WHAT THE TASK REQUIRES
Find all the lines in the material below with the word "will", and copy them.

RAW DATA
__________________________________________________

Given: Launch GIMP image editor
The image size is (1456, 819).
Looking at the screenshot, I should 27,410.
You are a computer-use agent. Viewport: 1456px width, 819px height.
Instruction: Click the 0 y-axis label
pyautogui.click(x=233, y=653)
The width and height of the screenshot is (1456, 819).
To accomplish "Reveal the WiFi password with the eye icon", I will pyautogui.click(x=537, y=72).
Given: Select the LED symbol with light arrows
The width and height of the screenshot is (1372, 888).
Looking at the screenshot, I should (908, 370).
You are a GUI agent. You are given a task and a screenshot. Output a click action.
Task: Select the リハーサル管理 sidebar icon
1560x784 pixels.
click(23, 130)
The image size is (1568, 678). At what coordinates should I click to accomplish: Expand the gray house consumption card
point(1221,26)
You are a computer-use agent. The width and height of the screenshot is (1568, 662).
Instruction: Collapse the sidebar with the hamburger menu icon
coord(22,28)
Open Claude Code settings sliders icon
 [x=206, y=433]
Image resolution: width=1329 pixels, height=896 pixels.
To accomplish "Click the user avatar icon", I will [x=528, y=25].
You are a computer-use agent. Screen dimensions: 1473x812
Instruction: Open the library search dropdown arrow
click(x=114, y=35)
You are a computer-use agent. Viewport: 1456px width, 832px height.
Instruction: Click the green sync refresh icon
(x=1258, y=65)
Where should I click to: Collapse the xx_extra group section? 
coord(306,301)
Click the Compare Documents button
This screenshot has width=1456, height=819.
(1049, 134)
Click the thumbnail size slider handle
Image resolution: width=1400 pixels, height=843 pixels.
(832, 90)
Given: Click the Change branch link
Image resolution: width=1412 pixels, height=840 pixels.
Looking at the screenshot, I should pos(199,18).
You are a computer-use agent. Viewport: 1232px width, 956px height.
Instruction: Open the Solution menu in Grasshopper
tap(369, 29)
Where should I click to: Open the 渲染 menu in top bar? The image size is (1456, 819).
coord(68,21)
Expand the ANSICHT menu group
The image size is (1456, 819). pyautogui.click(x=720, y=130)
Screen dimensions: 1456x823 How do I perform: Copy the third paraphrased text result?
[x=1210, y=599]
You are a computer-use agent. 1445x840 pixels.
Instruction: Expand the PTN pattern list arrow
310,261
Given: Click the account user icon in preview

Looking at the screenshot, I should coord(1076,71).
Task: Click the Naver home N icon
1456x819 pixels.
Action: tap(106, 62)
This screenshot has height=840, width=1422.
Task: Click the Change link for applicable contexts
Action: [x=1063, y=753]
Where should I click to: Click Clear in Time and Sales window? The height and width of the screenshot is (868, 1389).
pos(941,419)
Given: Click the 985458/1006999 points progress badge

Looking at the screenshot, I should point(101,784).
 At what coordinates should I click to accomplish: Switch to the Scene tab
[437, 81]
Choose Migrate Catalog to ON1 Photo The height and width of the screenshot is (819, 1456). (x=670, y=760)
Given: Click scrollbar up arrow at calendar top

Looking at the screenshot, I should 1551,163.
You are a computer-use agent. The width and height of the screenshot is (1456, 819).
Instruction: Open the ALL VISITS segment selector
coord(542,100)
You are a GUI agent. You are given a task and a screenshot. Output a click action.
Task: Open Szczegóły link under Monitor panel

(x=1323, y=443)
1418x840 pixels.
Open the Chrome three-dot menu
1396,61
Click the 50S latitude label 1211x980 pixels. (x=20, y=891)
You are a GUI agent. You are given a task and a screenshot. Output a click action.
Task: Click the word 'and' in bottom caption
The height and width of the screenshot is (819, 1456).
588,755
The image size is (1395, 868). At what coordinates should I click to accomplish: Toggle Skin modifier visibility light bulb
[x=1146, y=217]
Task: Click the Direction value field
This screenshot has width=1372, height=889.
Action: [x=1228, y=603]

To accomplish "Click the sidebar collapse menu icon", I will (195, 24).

__________________________________________________

SOLUTION FOR THIS EXERCISE
To accomplish "Reveal the WiFi password with the eye icon", I will pyautogui.click(x=537, y=72).
To accomplish "Click the user avatar icon", I will [x=528, y=25].
To accomplish "Click the sidebar collapse menu icon", I will (195, 24).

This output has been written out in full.